ユーチューブやSNSといったネット空間には極端に意見の偏った人があふれている。そんな印象をお持ちの方は少なくないのでないか。実際は利用者の一部にすぎないはずだが、なぜかたくさんいるように感じる
▼国際大グローバル・コミュニケーション・センターの山口真一准教授が著書『正義を振りかざす「極端な人」の正体』(光文社新書)でその理由をこう説明していた。「極端な人はとにかく発信する」。いわゆる「陰謀論」がネットではびこるのも同じ仕組みである。
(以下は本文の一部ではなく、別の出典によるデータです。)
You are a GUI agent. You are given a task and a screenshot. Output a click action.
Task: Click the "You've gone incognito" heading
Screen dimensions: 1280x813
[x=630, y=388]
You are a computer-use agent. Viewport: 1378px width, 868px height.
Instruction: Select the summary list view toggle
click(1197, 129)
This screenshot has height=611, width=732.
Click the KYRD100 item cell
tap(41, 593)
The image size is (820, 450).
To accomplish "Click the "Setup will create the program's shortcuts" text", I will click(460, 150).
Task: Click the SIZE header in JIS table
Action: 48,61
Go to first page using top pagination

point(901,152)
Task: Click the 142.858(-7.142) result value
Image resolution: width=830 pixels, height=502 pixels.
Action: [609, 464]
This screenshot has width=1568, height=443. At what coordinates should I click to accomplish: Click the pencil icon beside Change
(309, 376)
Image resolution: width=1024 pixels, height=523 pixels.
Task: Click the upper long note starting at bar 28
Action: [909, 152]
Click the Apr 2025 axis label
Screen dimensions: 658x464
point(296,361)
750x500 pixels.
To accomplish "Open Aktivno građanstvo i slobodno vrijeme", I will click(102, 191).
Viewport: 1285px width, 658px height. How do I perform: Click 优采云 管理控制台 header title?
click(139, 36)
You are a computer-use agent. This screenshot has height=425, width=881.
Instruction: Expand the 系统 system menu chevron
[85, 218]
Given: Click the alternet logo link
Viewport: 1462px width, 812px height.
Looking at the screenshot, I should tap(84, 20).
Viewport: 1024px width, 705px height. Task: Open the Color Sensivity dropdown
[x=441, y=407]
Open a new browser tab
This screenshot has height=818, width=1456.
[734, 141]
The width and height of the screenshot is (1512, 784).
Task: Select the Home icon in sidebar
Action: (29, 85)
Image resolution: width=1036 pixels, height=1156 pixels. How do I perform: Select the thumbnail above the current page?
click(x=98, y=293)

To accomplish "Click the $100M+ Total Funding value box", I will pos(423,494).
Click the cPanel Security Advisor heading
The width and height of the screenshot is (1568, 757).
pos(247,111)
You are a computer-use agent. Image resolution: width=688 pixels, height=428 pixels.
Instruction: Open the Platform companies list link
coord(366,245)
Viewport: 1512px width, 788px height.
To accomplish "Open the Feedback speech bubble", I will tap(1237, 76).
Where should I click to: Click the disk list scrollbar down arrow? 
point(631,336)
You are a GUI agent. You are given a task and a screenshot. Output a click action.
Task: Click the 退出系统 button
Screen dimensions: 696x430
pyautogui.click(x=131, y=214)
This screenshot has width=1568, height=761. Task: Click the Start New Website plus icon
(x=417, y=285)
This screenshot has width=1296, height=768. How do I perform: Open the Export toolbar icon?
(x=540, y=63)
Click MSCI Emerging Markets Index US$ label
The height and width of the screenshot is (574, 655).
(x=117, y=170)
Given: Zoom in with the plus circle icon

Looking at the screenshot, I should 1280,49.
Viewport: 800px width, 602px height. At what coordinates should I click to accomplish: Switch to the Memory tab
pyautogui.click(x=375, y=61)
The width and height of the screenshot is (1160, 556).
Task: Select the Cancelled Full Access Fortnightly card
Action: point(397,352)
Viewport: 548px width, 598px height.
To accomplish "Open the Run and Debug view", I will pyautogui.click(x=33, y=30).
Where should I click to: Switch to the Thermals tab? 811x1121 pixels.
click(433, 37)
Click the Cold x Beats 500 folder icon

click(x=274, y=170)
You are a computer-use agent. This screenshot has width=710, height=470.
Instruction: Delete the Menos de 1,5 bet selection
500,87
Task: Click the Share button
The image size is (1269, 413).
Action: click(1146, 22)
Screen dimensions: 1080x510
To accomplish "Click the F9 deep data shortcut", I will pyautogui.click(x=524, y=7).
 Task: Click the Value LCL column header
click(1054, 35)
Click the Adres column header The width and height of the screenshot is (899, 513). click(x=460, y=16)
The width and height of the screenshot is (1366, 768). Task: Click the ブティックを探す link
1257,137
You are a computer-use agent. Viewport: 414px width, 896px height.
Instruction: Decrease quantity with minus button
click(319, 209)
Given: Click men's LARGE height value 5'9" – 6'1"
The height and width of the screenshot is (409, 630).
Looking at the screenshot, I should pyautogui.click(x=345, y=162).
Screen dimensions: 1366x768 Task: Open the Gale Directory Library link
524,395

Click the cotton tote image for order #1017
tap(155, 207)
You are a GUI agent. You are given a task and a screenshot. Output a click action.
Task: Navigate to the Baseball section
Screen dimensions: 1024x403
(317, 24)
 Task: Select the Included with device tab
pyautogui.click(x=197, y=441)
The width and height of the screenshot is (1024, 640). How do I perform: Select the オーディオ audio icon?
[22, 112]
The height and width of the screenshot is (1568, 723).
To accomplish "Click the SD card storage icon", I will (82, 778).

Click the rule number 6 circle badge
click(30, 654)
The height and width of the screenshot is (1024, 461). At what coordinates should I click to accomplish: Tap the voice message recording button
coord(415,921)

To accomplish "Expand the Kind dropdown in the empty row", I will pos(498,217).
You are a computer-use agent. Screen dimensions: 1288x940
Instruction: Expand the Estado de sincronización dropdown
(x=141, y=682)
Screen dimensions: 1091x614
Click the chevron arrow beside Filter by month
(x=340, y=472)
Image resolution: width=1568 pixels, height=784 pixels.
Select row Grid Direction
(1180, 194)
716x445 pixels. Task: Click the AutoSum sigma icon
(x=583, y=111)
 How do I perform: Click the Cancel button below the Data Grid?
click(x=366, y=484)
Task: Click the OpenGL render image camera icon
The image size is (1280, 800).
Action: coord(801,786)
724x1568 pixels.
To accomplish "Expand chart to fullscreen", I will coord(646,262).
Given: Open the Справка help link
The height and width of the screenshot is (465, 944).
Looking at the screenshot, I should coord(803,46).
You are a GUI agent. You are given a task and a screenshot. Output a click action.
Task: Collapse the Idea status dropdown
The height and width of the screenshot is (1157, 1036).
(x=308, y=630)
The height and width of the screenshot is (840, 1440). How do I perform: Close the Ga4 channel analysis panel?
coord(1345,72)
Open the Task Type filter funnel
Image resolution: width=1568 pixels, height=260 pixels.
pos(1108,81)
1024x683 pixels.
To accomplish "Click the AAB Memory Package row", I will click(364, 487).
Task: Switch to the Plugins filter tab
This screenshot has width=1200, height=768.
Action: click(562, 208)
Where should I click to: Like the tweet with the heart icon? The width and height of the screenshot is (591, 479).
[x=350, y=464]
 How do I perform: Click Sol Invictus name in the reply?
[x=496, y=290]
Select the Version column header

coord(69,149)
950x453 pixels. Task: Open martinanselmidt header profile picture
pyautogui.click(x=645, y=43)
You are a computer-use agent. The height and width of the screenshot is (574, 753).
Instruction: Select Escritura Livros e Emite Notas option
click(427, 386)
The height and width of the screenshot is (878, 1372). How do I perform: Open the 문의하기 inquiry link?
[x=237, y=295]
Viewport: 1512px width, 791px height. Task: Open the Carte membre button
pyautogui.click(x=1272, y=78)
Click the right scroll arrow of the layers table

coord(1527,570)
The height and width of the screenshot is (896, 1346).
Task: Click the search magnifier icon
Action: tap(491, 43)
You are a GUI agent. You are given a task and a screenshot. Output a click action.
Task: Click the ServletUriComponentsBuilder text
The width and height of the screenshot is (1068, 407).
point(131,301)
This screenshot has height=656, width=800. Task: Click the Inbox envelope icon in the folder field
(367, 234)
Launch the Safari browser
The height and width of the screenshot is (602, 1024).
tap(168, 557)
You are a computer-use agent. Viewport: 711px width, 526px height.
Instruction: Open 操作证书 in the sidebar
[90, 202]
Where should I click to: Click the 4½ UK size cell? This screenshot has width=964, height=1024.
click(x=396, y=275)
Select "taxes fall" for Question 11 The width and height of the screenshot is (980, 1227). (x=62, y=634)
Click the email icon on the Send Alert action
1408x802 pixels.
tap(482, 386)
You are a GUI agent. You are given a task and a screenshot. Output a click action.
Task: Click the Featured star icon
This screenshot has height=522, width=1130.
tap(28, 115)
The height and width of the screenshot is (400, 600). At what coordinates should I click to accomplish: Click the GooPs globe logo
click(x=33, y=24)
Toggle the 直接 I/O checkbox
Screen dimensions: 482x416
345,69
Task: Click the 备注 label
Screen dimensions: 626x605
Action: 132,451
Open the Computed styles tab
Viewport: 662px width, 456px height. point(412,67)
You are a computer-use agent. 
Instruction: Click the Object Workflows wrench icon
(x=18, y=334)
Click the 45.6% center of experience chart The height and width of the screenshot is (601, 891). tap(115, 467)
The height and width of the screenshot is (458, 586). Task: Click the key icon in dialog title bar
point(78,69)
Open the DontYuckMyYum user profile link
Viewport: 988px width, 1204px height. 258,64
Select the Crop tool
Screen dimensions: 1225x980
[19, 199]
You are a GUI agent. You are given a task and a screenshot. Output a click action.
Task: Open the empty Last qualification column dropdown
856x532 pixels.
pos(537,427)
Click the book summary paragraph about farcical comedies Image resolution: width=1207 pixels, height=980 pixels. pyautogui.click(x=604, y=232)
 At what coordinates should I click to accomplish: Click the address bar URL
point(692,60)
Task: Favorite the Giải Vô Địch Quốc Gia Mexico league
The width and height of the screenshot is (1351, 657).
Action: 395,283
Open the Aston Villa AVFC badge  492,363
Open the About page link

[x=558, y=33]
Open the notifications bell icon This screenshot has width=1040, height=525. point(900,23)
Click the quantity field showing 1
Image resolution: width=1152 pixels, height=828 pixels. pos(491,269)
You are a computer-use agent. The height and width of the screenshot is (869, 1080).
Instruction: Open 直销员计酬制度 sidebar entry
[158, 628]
東大大学院の鳥海不二夫教授が3月にツイッターを分析し、「ウクライナ政府はネオナチ」というロシアの主張に同調する投稿を拡散したアカウントの約9割が、新型コロナウイルスワクチンに反対する投稿も拡散していた事実を明らかにした
▼何のことはない。怪しげな説があちこちで大量に流布されているため、それだけ陰謀にはまる人も多いのだろうと思いきや、実は同じ人が複数の話題に飛びついているだけだったのである。〝新型コロナは存在しない〟〝ウクライナ危機は米国の策略〟。荒唐無稽だが物事の裏には必ず陰謀があると信じる人には、その方が真実に聞こえるようだ。その上メンバーがいつも同じなため、意見も先鋭化しやすい
▼20日に幹部ら4人が都内の医療機関に侵入して逮捕された、反ワクチン団体「神真都(やまと)Q」はその典型かもしれない。ネットの陰謀論サークルがこのコロナ禍で急発展したのだとか。ネットの中では英雄視もされる「極端な人」も、現実の世の中ではただの危ない人だ。